Greetings all from Poverty Lane and Farnum Hill!  We have been quite busy traveling, shoveling snow, and launching our Dooryard cider on draft in New York, Boston and the beloved New Hampshire home market.  But happily, we find that cider is again made the news, so here’s a quick sampling of what we’ve found recently.

To start, you may know that some well-funded players in the drinks world are getting ready to take cider more seriously.  From writer Dustin Canestorp on Articlesbase comes the announcement of Stella Artois’ offering for cider fans:

Cider has been around for a very long time (in both hard and soft varieties). Hard cider was one of the staple beverages of Colonial America, and was enjoyed more widely than beer or liquor in its time. However, cider sales eventually dropped and it was replaced by beer in most US markets, at least until recently. However, the love for alcoholic apple juice never left Britain, and the nation is actually the largest consumer of cider in the world. Now, Stella Artois is about to tap into the market.

The company announced their new Stella Artois Cidre not long ago, and it will debut at the end of April for UK and European consumers. That’s a smart move for the company, as cider sales grew almost 50% in the last five years. Of course, Stella Artois (a subset of Anheuser Busch InBev) is not the only company making cider in town. You’ll find that Heineken also has their hand in the market. They own Strongbow, which is expected to go global this year.

The Stella Artois variety will be a Belgian style of hard cider, which is a little different from what many are used to drinking. However, it’s definitely poised to be a popular option on the market, especially with younger drinkers. For Americans, the wait for Stella Artois Cidre might be a bit longer, but there are plenty of options out there if you want to enjoy a crisp, flavorful apple beverage.

You’ll find that quite a few craft brewers are getting back into the cider-making industry, including Westcott Bay, Bellwether, Eve’s and Farnum Hill Extra Dry. Of course, there is also Cider Jack, Hardcore Hard Cider, Woodchuck Cider, Green Mountain and Ace Hard Cider, to name just a few. Many of these ciders are not available across the nation, though. For those in the Northeast, you’ll find the greatest variety of cider options, including lots of locally made products….

Cider, it seems, is making a real comeback. While it won’t replace beer on the American table, it certainly will make some inroads in the craft brewing industry, and you can expect some rather interesting beverage combinations in coming years.

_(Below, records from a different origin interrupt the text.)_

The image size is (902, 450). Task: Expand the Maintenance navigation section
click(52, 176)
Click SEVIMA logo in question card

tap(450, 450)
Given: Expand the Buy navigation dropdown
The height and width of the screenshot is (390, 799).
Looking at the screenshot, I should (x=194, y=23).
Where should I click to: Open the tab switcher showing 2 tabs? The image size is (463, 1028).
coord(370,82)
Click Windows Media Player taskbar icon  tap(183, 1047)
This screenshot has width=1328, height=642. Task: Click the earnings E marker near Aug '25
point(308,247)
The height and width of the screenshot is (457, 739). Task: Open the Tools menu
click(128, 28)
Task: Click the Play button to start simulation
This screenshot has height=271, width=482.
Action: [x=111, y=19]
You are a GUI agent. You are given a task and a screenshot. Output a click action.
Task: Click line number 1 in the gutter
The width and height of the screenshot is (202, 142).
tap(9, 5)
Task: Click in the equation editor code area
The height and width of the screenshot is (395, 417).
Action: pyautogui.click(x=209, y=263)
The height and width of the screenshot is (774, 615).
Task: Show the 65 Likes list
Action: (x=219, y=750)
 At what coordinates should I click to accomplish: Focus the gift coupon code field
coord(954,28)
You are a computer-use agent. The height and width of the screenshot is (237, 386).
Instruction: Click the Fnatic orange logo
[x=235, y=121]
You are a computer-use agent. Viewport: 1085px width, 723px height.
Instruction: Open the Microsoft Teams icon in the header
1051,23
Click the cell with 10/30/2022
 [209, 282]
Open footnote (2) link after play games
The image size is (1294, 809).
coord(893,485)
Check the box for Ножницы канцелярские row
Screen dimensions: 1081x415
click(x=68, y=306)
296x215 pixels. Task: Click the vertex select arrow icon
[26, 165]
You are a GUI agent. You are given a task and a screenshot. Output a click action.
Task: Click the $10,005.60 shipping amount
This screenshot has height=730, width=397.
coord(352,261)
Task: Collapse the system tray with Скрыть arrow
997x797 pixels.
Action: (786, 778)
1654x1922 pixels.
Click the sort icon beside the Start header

Next, from Sara Grady’s OpEd in Edible Manhattan — a recognition of the great possibility that ciders can offer both drinkers and orchards, plus a mention of the subject dear to our hearts — making New England the “Cider Napa.”  Read on…

Mention alcohol made from apples today and most New Yorkers will think you mean one of two things: either cloyingly sweet, mass-produced hard cider that’s sold by the six-pack; or rarefied apple brandy from France that will set you back several Hamiltons.  Although New York’s storied orchards remain a core of the upstate economy, with apple yields second only to Washington State’s, local apple alcohol—meaning hard cider, or brandy distilled from it—can be as hard to find as hand-churned butter. It’s time for a revolution.

Regional cideries in New Hampshire, Massachusetts, Virginia and New York, though small, are poised to revive our ancestral alcohol by creating ciders replete with place-based taste. As they do so, some are reviving endangered apples by using heirloom varieties from America’s cidermaking heritage. And the Hudson Valley, with the state’s legendary “apple belt,” could be in a leading role.

Apple alcohol isn’t just a way to taste the past—it also offers orchards a path to a healthy economic future.

And finally, it is always fun for us when we stumble across something like this, from George Lenker at

Last but not least (although slightly out of the scope of this column) I was fortunate enough to wander into Sierra Grille last week when representatives of Farnum Hill Ciders—a New Hampshire apple cider company—were doing a tasting of its products. All were quite good, but the best was the Farnum Hill Farmhouse Cider, which had a nice, bittersweet overall flavor: Not to sweet, not too dry, but with plenty of earthy tang and a crisp finish.

Cider fans should look for it and give it a taste.